Une autre cause fréquente tient à la perception du risque. Une PME peut se dire qu’elle ne détient pas de données stratégiques. Or le cybercriminel n’a pas besoin d’un secret industriel: il peut monétiser une interruption d’activité, des boîtes mail, des accès à un logiciel de facturation, ou un annuaire d’identités. Traduction: la cible, c’est souvent la capacité à payer, pas la « valeur » symbolique.
La dépendance aux prestataires et aux logiciels en ligne joue aussi. Une PME peut avoir externalisé une partie de son IT, et croire que la sécurité est « incluse ». Mais l’externalisation déplace le risque, elle ne l’annule pas. Le point de rupture reste souvent local: un poste utilisateur, un compte administrateur trop large, un mot de passe réutilisé, une sauvegarde accessible depuis le même réseau que la production.
Enfin, la cybersécurité souffre d’un problème de visibilité: tant qu’il ne se passe rien, l’investissement ressemble à une dépense sans retour. C’est un biais classique. C’est comme passer d’un disque dur à un SSD: tant que l’ordinateur démarre, personne ne se plaint, mais le jour où il faut restaurer vite, l’écart devient évident.
Ce que change une cyber-assurance bien négociée, au-delà du chèque
Une cyber-assurance utile ne se résume pas à une indemnisation. Elle peut structurer une réponse, parce qu’elle s’accompagne souvent d’un écosystème: cellule de crise, experts forensiques, conseils juridiques, communication.
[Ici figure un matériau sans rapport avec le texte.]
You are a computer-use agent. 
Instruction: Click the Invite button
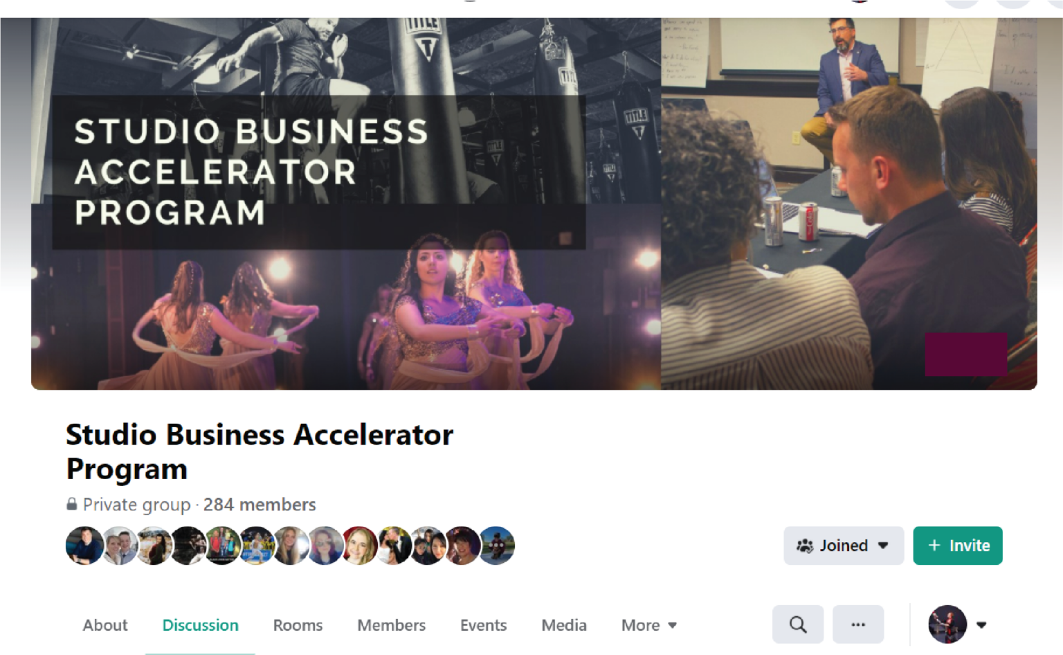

L’intérêt principal, pour une PME, est la réduction du chaos décisionnel au moment critique. Quand l’incident survient, il faut trancher vite: isoler, arrêter, restaurer, informer, porter plainte, notifier si nécessaire. Sans préparation, chaque heure perdue coûte.
Mais ce bénéfice n’existe que si l’entreprise a préparé le terrain. Une police cyber ne compensera pas une absence de sauvegardes testées ou une cartographie inexistante des systèmes. En clair, l’assurance est un accélérateur de réponse, pas une béquille qui remplace la marche.
La couverture pose aussi une question de stratégie: quel risque transférer, quel risque réduire, quel risque accepter. Pour une PME, l’erreur est de confondre « assuré » et « protégé ». L’assurance traite le choc financier, la cybersécurité traite la probabilité et l’impact opérationnel. Les deux sont complémentaires, mais non substituables.
Le constat d’itdaily.fr, près d’une PME belge sur deux sans cyber-assurance, renvoie donc à une question très concrète: combien d’entreprises peuvent redémarrer après un incident majeur, sans improviser leurs priorités, leurs responsabilités et leur plan de restauration. [1]
PME belges: chiffres-clés cyber-assurance
- Près de la moitié des PME belges sont sans cyber-assurance. [1]
- Les investissements cyber sont décrits comme à la traîne. [1]
Cyber-assurance: ce que le chiffre révèle
- La souscription agit comme un filtre de maturité en cybersécurité.
- Le manque de couverture reflète souvent des arbitrages budgétaires défavorables au cyber.
- L’assurance ne remplace pas des mesures techniques de base (sauvegardes, MFA, correctifs).
- La résilience dépend d’abord de la capacité de restauration et des procédures de crise.
PME belges: le signal cyber-assurance
- itdaily.fr indique que près de la moitié des PME belges n’ont pas de cyber-assurance. [1]
- L’article décrit des investissements cybersécurité à la traîne. [1]
- La souscription d’une cyber-assurance repose sur des exigences de sécurité et de documentation.
- L’assurance vise à absorber une partie du choc financier, mais ne remplace pas la prévention technique.
Cet article a été rédigé avec l' assistance de l' intelligence artificielle à partir de sources journalistiques.